For this workshop, you can use:

* **Your own repository**: Any project you want to work on
* **A sample project**: Try [ona-samples/workshop](https://github.com/ona-samples/workshop)

If using your own repository, ensure it has a `README.md` or some code you can modify.

## Step 3: Create a project

A [Project](/ona/projects/overview) ties a repository to Ona and gives you a consistent place to manage environment settings, prebuilds, and shared secrets. Creating a project first means every environment you launch from it inherits the same configuration.

1. Go to [app.ona.com/projects](https://app.ona.com/projects)
2. Click **New Project**
3. Paste the URL of the repository you chose in Step 2 into the **Repository URL** field
4. Configure:
   * **Default branch**: usually `main`
   * **Environment class**: the compute resources for your environments (CPU, RAM)

Once created, your project appears in the dashboard. All environments launched from this project share the same settings.

## Step 4: Start an environment

From the [projects list](https://app.ona.com/projects), find the project you just created. Hover over the project card and click **Create environment**, or click into the project and use the **Create environment** button in the top right.

The environment starts immediately using the branch and settings configured in your project. Startup time varies depending on the environment class and the size of the repository, typically between 30 seconds and a few minutes on first launch.

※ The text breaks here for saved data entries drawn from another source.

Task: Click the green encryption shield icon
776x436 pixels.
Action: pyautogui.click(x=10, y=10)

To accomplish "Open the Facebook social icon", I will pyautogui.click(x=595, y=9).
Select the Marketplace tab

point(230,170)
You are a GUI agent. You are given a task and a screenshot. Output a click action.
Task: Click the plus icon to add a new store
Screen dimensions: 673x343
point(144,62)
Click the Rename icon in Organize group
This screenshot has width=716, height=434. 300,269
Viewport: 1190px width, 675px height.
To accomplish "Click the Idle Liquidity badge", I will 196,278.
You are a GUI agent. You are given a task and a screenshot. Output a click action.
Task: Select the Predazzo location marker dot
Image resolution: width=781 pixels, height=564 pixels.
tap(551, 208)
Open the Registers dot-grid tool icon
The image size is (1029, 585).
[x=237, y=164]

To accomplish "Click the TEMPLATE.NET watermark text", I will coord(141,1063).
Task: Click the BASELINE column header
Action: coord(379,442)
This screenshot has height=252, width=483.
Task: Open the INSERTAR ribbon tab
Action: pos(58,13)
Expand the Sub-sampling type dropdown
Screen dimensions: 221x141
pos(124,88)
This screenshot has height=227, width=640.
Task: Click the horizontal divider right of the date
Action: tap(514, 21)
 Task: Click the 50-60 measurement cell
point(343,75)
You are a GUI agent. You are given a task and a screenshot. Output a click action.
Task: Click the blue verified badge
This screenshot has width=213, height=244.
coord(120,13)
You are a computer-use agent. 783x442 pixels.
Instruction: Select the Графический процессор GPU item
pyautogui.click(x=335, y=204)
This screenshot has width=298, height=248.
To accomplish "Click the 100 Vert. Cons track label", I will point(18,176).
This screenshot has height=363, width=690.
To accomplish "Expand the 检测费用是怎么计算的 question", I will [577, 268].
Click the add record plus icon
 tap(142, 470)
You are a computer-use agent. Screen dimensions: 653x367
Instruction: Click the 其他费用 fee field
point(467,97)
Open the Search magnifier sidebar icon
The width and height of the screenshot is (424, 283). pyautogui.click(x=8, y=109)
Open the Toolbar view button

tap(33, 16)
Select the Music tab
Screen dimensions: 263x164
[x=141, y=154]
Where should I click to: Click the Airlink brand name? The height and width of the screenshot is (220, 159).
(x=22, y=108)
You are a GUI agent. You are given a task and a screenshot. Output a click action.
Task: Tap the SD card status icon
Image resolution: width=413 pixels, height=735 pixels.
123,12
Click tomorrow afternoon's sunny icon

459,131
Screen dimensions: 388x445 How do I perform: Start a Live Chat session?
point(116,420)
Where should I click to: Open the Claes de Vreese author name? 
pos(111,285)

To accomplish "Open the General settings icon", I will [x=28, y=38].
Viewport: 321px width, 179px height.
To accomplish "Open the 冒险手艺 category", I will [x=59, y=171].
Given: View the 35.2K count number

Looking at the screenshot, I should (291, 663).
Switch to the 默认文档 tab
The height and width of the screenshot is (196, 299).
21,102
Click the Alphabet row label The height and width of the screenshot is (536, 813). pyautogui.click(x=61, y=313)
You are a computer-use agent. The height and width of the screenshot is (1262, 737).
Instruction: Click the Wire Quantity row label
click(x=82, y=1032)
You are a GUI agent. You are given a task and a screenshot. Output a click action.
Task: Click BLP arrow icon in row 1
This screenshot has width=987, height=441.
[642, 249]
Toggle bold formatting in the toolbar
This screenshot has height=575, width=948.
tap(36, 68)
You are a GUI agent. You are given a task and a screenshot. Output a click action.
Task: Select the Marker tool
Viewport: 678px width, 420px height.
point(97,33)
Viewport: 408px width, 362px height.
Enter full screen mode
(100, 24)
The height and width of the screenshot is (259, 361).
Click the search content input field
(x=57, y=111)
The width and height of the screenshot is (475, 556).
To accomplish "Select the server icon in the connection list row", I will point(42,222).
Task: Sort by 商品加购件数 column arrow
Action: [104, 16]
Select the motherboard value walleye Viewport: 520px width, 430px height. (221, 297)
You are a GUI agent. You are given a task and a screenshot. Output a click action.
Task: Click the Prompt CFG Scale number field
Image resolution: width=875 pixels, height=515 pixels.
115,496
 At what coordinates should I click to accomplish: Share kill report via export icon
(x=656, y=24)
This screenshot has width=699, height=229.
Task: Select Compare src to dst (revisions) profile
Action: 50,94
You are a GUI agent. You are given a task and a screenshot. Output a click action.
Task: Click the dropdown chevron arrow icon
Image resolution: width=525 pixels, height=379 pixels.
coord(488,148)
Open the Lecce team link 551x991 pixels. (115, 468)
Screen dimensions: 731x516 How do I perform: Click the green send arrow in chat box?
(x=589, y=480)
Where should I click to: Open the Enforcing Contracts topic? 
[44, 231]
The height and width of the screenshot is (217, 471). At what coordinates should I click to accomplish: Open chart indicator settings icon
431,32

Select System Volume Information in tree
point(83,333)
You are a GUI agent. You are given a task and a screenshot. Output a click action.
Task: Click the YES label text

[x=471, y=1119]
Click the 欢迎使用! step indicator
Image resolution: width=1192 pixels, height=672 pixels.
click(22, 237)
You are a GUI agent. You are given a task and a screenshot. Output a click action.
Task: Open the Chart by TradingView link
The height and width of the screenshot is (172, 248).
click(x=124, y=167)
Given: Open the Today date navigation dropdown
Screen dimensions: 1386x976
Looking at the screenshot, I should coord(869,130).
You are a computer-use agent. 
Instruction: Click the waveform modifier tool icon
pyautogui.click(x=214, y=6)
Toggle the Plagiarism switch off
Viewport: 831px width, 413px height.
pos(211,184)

## Step 5: Connect your IDE

When your environment starts, you'll see options to connect:

### VS Code Desktop (recommended)

<Note>
  Make sure you're running the latest version of VS Code Desktop. Older versions may not support the Ona extension or remote environment features. Update via **Code (macOS) | Help (Windows) > Check for Updates** or download the latest release from [code.visualstudio.com](https://code.visualstudio.com).
</Note>

1. Click **Open in VS Code Desktop**
2. Install the Ona extension if prompted
3. Your local VS Code connects to the remote environment

You're now editing code that runs in the cloud, not on your machine.

### VS Code Browser

Click **Open in Browser** to use VS Code in your web browser. No installation required.

### Other editors

Ona supports [Cursor](/ona/editors/cursor), [Windsurf](/ona/editors/windsurf), [JetBrains IDEs](/ona/editors/jetbrains), and [Zed](/ona/editors/zed). See [Editors & IDEs](/ona/editors/overview) for setup instructions.

## Verify your setup

Once connected, open a terminal in your IDE and run:

```bash theme={null}
pwd
```

You should see a path like `/workspaces/your-repo`. This is your environment: a Linux VM running in the cloud with your repository cloned and ready.

Try creating a file:

```bash theme={null}
echo "Hello from Ona" > test.txt
cat test.txt
```

The file exists in your cloud environment, not on your local machine.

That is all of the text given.